I used to be a Christmas letter writer. I loved receiving others' letters; I loved writing my own. Then I began to understand that for some, Christmas letters are about as welcome as drugstore fruitcake.
To each his own fruitcake. My personal fruitcake is the perennial classic, "White Christmas," which most people can't understand my aversion to. Have I mentioned once or twice that I don't like musicals?
Anyway, here is my letter for 2011, because for our family, it was quite a year, and I'd like to record it for posterity. And because I try to publish these favorite pics whenever/wherever I can. I'm a mom; sue me.
In the beginning of 2011, my father was diagnosed with an odd cancer located in an odd place (outer thigh) with an odd diagnose: serious. Thus, my parents' lives were turned upside down as they began to deal with decisions and treatments and surgeries, complications, wounds, recoveries.
In addition, after a rush to the ER for stomach ailments a couple of weeks ago, my mother has been diagnosed with heart damage due to a small heart attack. Now we are dealing with decisions, treatments, etc., for her, as well.

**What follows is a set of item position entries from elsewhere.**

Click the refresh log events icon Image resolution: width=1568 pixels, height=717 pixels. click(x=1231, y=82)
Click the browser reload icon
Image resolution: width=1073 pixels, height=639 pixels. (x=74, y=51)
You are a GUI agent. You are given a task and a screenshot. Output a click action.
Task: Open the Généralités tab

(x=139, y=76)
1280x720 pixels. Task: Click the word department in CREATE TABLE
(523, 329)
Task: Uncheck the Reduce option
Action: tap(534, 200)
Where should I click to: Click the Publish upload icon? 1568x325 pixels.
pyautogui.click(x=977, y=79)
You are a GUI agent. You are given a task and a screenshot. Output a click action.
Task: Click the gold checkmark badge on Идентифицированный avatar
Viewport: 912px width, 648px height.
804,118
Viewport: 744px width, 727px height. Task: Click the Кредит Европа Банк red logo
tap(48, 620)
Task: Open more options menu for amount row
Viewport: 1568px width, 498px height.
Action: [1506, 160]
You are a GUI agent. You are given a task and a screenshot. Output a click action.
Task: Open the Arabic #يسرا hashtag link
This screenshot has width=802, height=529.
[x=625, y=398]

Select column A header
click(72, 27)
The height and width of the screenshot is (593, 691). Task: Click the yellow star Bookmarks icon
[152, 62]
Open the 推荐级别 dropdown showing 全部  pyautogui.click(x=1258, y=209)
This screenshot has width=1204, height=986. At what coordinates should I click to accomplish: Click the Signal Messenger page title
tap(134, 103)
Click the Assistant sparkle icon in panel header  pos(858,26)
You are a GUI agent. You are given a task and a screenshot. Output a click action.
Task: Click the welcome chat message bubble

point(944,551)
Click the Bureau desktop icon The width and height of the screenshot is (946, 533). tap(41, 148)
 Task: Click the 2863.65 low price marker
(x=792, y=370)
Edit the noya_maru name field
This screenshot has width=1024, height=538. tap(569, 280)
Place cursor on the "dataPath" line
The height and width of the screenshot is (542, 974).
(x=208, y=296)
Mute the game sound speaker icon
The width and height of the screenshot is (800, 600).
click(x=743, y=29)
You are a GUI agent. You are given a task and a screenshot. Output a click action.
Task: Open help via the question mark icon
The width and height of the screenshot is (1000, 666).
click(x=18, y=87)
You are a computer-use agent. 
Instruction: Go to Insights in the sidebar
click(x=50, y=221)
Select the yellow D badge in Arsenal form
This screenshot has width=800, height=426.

It has not been a good year for my parents.
However, I am happy to report that they just celebrated their 70th wedding anniversary on December 16. I am so happy for them and proud of them for being such a good example to me and everyone within their sphere of influence over the years. Well done, my sweet parents!
Also in May, our youngest, Kristin, graduated from Delta High School with honors. She is now a freshman at Anderson University. As soon as we graduate one kid from AU, we sign up another because we love to throw suitcases full of money at AU. We are actually very grateful that we can send them there because each of our children has loved the experience. Kristin may love it even more than the other two. She is undecided about her major, but her humorous shenanigans are being well-noted by her dorm mates.
In June, our first-born, Katie, married her long-time beau, Shad, who has a really cool name, I think. They appear to be happier than any newlywed couple I've ever seen in my life, to the extent that I asked her point-blank one day, "Are you two really as happy as you appear to be?" A smile broke out on her face that I will never forget, and she said, "Yes, yes we are. We are just so happy to see each other when one comes in the door." Thank you, God, for a wonderful answer to a life-long prayer of her dad and me. She continues to work at ASon's, and Shad is completing his senior year at BSU. They are moving into a new home New Year's Eve.
George continues to work at Ontario Systems and volunteer with Kids Hope at Longfellow Elementary. His student has come a long since the beginning of his kindergarten year and is now showing signs of anticipating George's weekly visits.
I am in my 8th year at Oneighty, where I continue to type the wrong year on documents, forget to put postage on outgoing mail and explode things in the microwave. I think they'll keep me another 8 years, no problem.
Maybe the biggest miracle of all is that I am totally comfortable having them in our home long-term, because if you know me, you know that that is a totally foreign, uncomfortable situation. I just do not do guests well. I can't explain this, but that quirk of mine has disappeared. Poof. Miracle.
Of course, there are emotional risks involved in this situation; we are not blind or naive, but are trusting that no matter how this turns out, that for this time, our home is the perfect place for them. And so we have welcomed with our whole hearts Crystal, Josiah and Laylah. This will be a Christmas we will never forget.